Hbo's `A Kill For A Kill': Witness To An Execution

Some stories are just too terrible for television to encompass. But British filmmaker Rod Williams doesn't shrink from trying with the HBO documentary "A Kill for a Kill," about the first family in Texas to witness the execution of a killer. It premieres 10 p.m. today on HBO.

Of course, how Jim and Linda Kelley got to Huntsville prison in Huntsville, Texas, to watch Leo Jenkins die by lethal injection on Feb. 9, 1996, is where true tragedy lies. Jenkins killed the Kelleys' children Mark, 25, and Kara, 20, during the robbery of their Houston pawn shop in 1988. Their lives shattered, the Kelleys lost their shop and livelihood.

Still, watching Jenkins die brought them partial closure.

"I'm glad that we witnessed it," Linda Kelley said recently.

"Now we don't have to worry about Leo Jenkins anymore. He's a dark spot that's gone. The physician came in and pronounced him dead at 6:29 p.m. It was quick and easy and almost anti-climactic."

You will not see Jenkins' execution during "A Kill for a Kill." Williams' camera was not allowed into the killing chamber. Nor did Williams witness Jenkins' death, since only a few reporters were allowed to view, selected by lottery.
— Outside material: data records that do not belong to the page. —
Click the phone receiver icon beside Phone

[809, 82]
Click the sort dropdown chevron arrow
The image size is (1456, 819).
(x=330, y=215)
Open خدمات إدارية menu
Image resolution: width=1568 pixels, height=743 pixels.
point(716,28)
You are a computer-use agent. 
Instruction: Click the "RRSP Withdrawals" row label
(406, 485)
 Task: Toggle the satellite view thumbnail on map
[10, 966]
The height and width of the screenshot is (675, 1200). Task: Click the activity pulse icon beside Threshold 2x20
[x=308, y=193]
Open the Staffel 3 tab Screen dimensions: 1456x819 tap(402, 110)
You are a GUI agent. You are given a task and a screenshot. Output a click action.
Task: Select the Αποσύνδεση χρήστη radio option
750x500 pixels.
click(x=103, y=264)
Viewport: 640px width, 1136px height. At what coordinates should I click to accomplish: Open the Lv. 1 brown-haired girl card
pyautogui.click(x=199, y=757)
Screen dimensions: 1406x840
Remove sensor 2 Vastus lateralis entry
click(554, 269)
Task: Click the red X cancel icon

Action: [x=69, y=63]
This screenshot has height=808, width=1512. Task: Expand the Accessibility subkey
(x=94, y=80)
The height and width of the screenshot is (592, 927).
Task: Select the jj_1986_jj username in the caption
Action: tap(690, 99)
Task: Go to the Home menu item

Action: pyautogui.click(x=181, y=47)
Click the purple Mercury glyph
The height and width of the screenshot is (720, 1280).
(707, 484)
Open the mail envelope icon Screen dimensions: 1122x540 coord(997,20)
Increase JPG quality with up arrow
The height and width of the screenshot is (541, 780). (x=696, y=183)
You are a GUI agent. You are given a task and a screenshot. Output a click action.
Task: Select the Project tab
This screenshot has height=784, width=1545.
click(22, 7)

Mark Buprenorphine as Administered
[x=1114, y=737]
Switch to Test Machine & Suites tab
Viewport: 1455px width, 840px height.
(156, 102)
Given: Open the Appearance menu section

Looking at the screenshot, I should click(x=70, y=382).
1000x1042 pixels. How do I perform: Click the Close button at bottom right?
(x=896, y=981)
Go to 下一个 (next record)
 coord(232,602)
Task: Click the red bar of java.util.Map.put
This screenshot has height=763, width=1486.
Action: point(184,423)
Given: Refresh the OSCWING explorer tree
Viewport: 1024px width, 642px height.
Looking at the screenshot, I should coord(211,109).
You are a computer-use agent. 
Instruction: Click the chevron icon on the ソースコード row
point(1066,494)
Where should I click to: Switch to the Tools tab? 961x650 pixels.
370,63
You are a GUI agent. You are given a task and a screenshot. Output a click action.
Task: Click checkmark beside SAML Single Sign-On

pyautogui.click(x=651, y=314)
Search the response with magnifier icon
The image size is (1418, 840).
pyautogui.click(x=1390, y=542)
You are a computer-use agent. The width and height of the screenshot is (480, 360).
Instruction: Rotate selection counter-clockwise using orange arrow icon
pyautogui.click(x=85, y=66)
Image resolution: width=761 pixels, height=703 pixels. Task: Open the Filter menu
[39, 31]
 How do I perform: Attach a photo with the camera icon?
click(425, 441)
"If I could, I probably would have filmed the execution and then decided whether to use it when I was in the editing room," Williams said from London.

A playwright and producer of two other HBO documentaries, Williams found the Kelleys through the Mayor's Crime Victims Office in Houston after reading British newspaper accounts of the Texas decision on witnessing executions. He and his film crew spent about two weeks with the Kelleys, over a two-month period before and after the execution.

"A Kill for a Kill" aired in Britain in September, causing considerable stir. Britain abolished the death penalty over 30 years ago.

While the Kelleys say they have no regrets, others interviewed in "A Kill for a Kill," including Jenkins' lawyer, who witnessed the execution, have disturbingly different feelings. To the lawyer, the death was slow and agonizing.

"This film asks extremely difficult, challenging questions about the ethics and psychology of retribution," Williams said. "Does retribution give us what we want? Should we rise to the challenge of New Testament ethics about forgiving? My feeling is it's too easy to condemn people for NOT forgiving."